"The Mevleviye as a Generative Force in the Art Music of Muslim Anatolia and the Ottoman Empire"

ACGIS Guest Lecture with Walter Feldman

Thursday, November 17, 2022 1:00 PM to 2:00 PM EST
Zoom Virtual Event

In his lecture, Walter Feldman will clarify how the Mevleviye became a stable and productive force within the Science of Music  (''Ilm al-musiqa') of pre-Ottoman Anatolia and then in Ottoman Istanbul. It is all too facile to group them into a 'Sufi music' category alone. They were able to maintain a focus on the two major sides of 'ilm al-musiqa; one which was specific to their own ritual music, and the other which was part of a general 'art music' repertoire and performance. They were evidently able to shift from a predominantly ‘Persianate’ art music into the emerging Ottoman Turkish music in the course of the 17th century. While mentioning some 15th century figures, and of course briefly citing the well-known masters of the 19th century, he will emphasize how the Mevlevis of the 17th to the early 18th century were absolutely crucial to the evolution of secular Ottoman music as well.

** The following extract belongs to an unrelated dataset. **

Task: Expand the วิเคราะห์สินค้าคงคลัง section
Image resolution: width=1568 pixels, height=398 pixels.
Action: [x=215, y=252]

Walter Feldman is a leading researcher in both Ottoman Turkish and Jewish music. During the 1970s he spearheaded the revival of klezmer music. Today he is a performer on the traditional klezmer dulcimer, the cimbal, and on the Ottoman lute, the tanbur.

From Rumi to the Whirling Dervishes: Music, Poetry and Mysticism in the Ottoman Empire (Edinburgh U Press, 2022)In 1985 Feldman received an NEH grant to translate the Ottoman music theory of the Moldavian Prince Demetrius Cantemir (ca. 1700), which led to  his book, Music of the Ottoman Court: Makam, Composition, and the Early Ottoman Instrumental Repertoire (Berlin, 1996), taught as a basic text worldwide.  It is now being revised for reissue by Brill Press. In 2004 he co-directed the successful application of the Mevlevi Dervishes of Turkey as a Masterpiece of the Oral and Intangible Heritage of Humanity for UNESCO. This led to his latest publication, From Rumi to the Whirling Dervishes: Music, Poetry and Mysticism in the Ottoman Empire (Edinburgh U Press, 2022), sponsored by the Aga Khan Music Programme. 

His current research interests include the relation of rhythmic cycle (usul) and melody in Ottoman music, and he was the keynote speaker in the conference ”Rhythmic Cycles and Structures in the Art Music of the Middle East,” held at the University of Münster (2014). He is a board member of the Corpus Musciae Ottomanicae (CMO) Project of the Wilhelm Westphalian University in Münster. Between 2010 and 2015 he had taught as a Visiting Professor of Music at NYU Abu Dhabi.